We've already talked a fair bit about how medtech needs to adapt to the new health care landscape, and how for many companies, this could mean completely changing their strategies to remain competitive. The classic example, Medtronic, really pioneered this idea by launching its Hospital Solutions business in 2013. As part of this program, Medtronic is expanding its presence in cath labs by running their daily operations, with the goal of improving outcomes and saving costs for the hospital.
Smith & Nephew is also testing a dramatic strategy change with the launch of its Syncera program; this program was designed to cut down on medical device prices for hospitals by using an automated technology solution in the OR instead of a sales rep. The pilot program, started in the summer of last year, has been a success so far according to the company, and it's planning on rolling it out to more locations this year. Opinions are mixed so far: Stryker's CEO has publicly stated that he doesn't see Syncera as a credible threat and that having reps in the OR improves efficiency (an especially interesting statement given that there have been long been rumours of a Stryker-Smith & Nephew acquisition, but that's a story for another day).

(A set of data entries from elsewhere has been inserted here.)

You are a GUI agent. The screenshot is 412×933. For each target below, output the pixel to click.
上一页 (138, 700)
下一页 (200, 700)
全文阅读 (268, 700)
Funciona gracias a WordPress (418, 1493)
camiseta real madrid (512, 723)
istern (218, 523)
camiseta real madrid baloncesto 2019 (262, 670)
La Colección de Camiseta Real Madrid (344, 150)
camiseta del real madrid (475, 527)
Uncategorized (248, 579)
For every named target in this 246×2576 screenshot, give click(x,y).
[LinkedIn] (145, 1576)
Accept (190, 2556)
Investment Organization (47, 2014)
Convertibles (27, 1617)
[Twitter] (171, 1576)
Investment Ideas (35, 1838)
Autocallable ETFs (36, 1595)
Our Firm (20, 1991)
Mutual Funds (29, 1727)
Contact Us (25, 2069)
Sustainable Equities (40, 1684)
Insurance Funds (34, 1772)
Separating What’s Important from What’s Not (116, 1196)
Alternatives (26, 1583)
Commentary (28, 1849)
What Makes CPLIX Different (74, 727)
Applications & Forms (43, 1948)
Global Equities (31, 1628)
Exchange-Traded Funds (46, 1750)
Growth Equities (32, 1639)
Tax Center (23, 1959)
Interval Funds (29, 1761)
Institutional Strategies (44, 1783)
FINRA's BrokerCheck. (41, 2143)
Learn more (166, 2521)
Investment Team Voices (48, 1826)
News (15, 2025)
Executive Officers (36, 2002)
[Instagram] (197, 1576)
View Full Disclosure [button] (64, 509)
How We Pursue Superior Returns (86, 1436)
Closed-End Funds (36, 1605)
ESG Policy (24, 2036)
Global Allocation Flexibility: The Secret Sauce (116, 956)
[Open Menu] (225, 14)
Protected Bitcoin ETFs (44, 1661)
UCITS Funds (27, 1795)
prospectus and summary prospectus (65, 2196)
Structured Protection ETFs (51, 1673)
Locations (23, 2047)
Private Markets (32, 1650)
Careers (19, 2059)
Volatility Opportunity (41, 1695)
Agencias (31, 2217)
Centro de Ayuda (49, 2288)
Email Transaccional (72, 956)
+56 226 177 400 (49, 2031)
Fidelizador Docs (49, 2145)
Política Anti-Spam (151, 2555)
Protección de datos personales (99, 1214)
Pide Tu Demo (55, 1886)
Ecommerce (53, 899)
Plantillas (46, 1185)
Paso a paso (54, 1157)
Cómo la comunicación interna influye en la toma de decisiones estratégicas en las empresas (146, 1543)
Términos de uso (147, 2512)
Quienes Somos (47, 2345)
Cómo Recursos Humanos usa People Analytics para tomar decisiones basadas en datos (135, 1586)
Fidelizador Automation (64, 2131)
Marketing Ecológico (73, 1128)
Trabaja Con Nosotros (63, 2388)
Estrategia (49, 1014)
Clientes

Although also a significant change in approach, Smith & Nephew's strategy is arguably the opposite of Medtronic's, reducing the company's presence in the OR rather than increasing it. In fact, Medtronic has said that with the purchase of Covidien, the company will be able to apply its cath lab strategy to ORs as well because of the depth of Covidien's portfolio.
It will be interesting to see which of these strategies gains the most momentum as 2015 picks up speed. We expect that medtech firms will continue to adapt their approaches in order to capitalize on this new health care landscape. But do hospitals really want more or less? That question remains to be answered.